Eigene Fehler fallen auf einen selbst zurück. Will sagen, daß die CDU/CSU unter der "Führung" von Kohl notwendige Reformen ausgesessen hat, die dann Schröder "von der falschen Partei" verspätet gegen das Parteigefühl nachholen mußte und prompt Krise der SPD einleitete.
Als angehender Journalist und gebürtiger Hofer habe ich bisher mit Freude die Reportagereihe von Herrn Schlieben verfolgt und halte diese mit Ausnahme des Artikels "Weißblaues Aschenputtel" für äußerst gelungen!
In meinen Augen ist es nicht sonderlich geschickt, eine Imbissbude am Hauptbahnhof als Aufhänger zu nehmen, um anschließend mal kurz in die Altstadt zu laufen und ein paar Wahlkampfstände abzuklappern.

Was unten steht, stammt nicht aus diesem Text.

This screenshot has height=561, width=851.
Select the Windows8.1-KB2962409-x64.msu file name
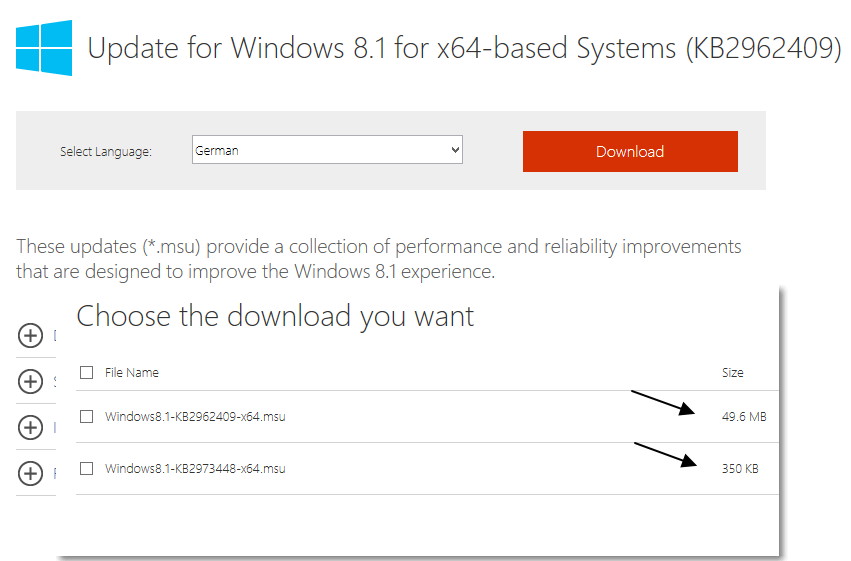[195, 417]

Der Autor informiert den Leser nicht über die politischen Verhältnisse in der Stadt in den letzten Jahren. Stattdessen übernimmt er die Meinung von Linkspolitiker bzgl. der SPD, die man objektiv nicht teilen kann. Meiner Meinung nach ist es auch fahrlässig, Themen wie "die Posse um den Flughafen", die FH, den neu geschaffenen Zulieferpark oder die Hofer Filmtage unerwähnt zu lassen. Des weiteren erfährt der Leser äußerst wenig über die Sozialstruktur in der Stadt!